Data to process:
━━━━━━━━━━━━━━━━━━━━━━━━━━━━━━

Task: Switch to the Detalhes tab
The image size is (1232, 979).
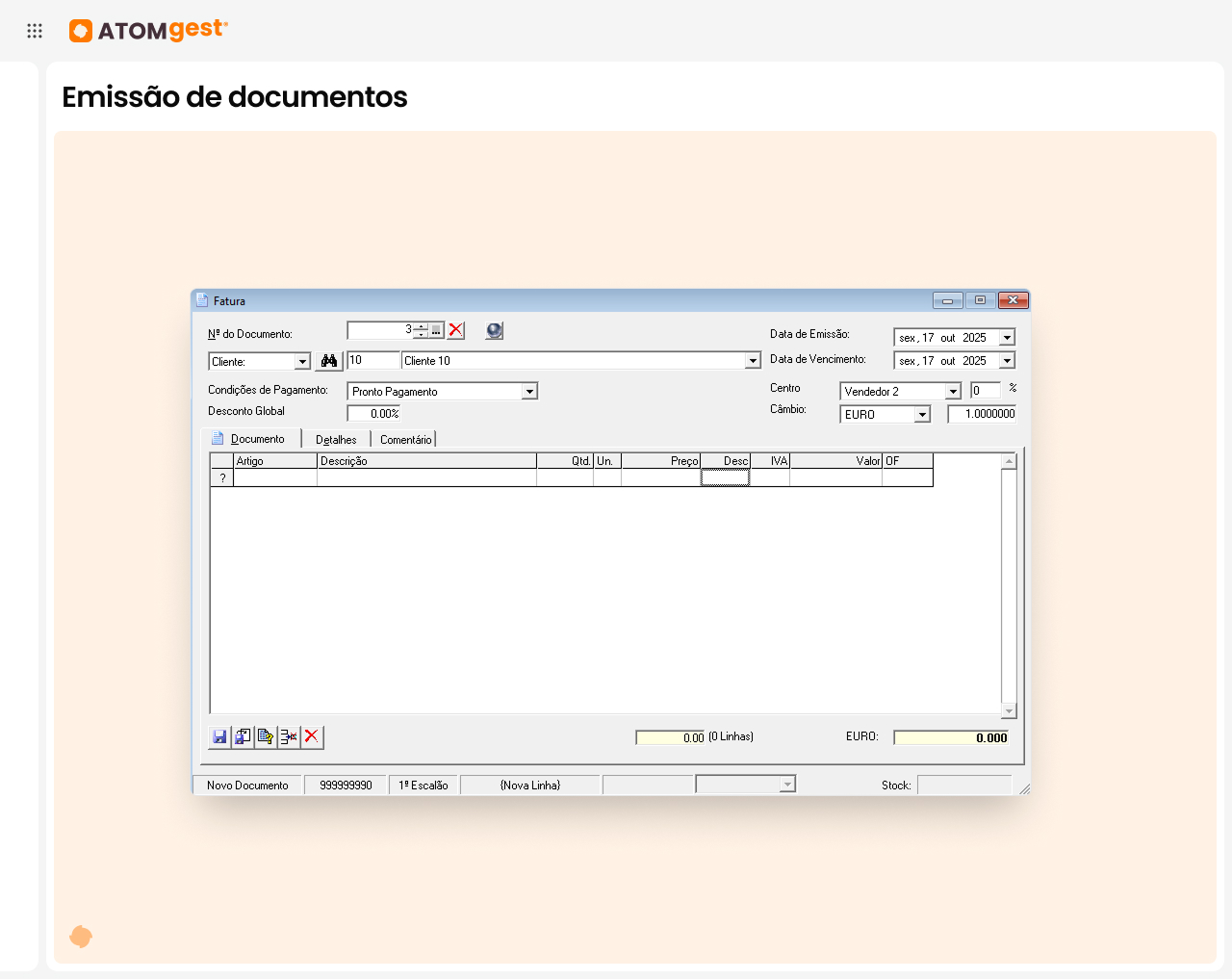Action: 336,440
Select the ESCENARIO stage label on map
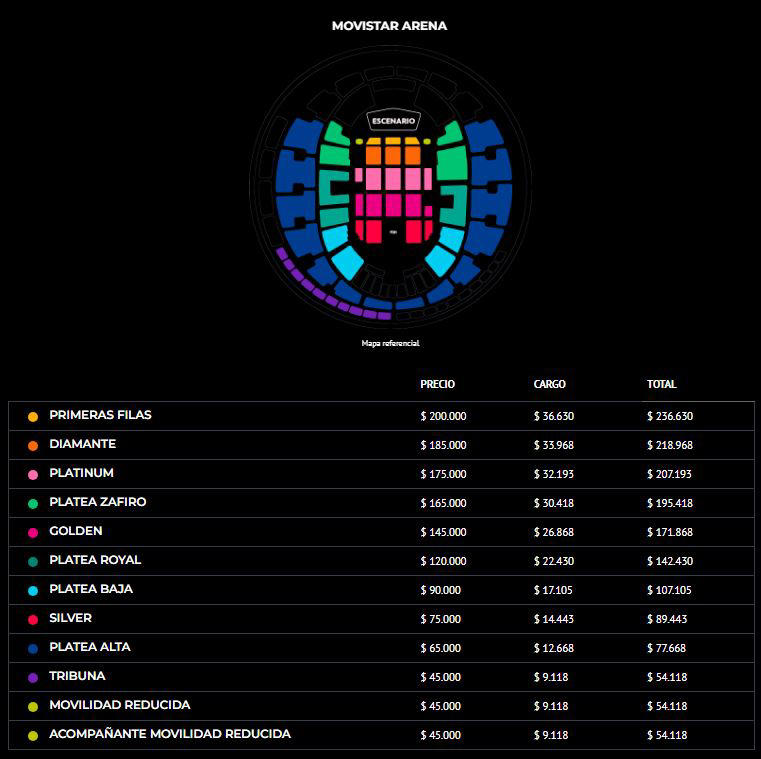The width and height of the screenshot is (761, 759). tap(394, 120)
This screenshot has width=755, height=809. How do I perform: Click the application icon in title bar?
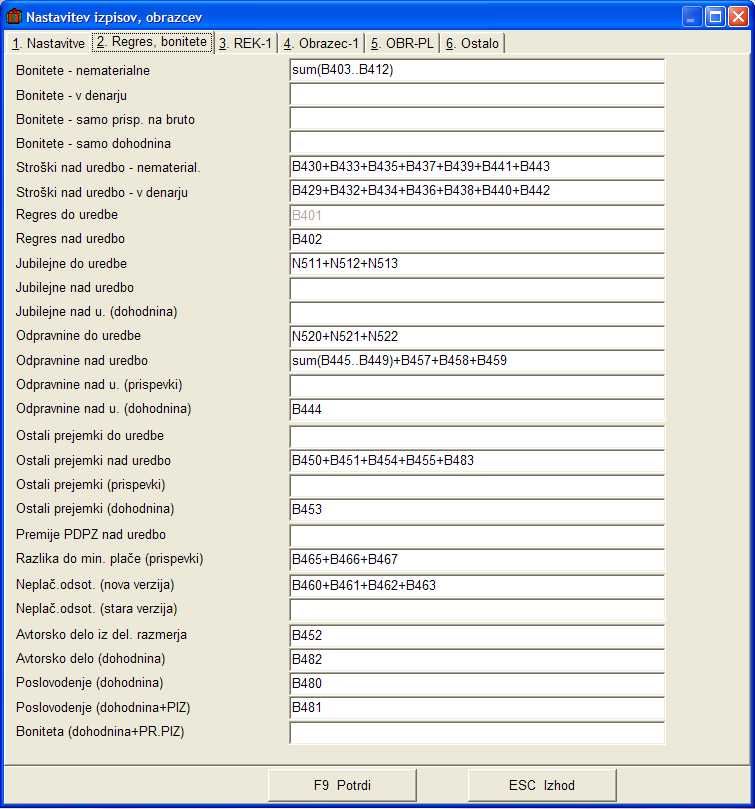tap(14, 16)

━━━━━━━━━━━━━━━━━━━━━━━━━━━━━━

Instructions for the task: Could you copy all of the data above word for word, leaving out the pictures?

Finished answer:
Task: Switch to the Detalhes tab
The image size is (1232, 979).
Action: 336,440
Select the ESCENARIO stage label on map
The width and height of the screenshot is (761, 759). tap(394, 120)
This screenshot has width=755, height=809. How do I perform: Click the application icon in title bar?
tap(14, 16)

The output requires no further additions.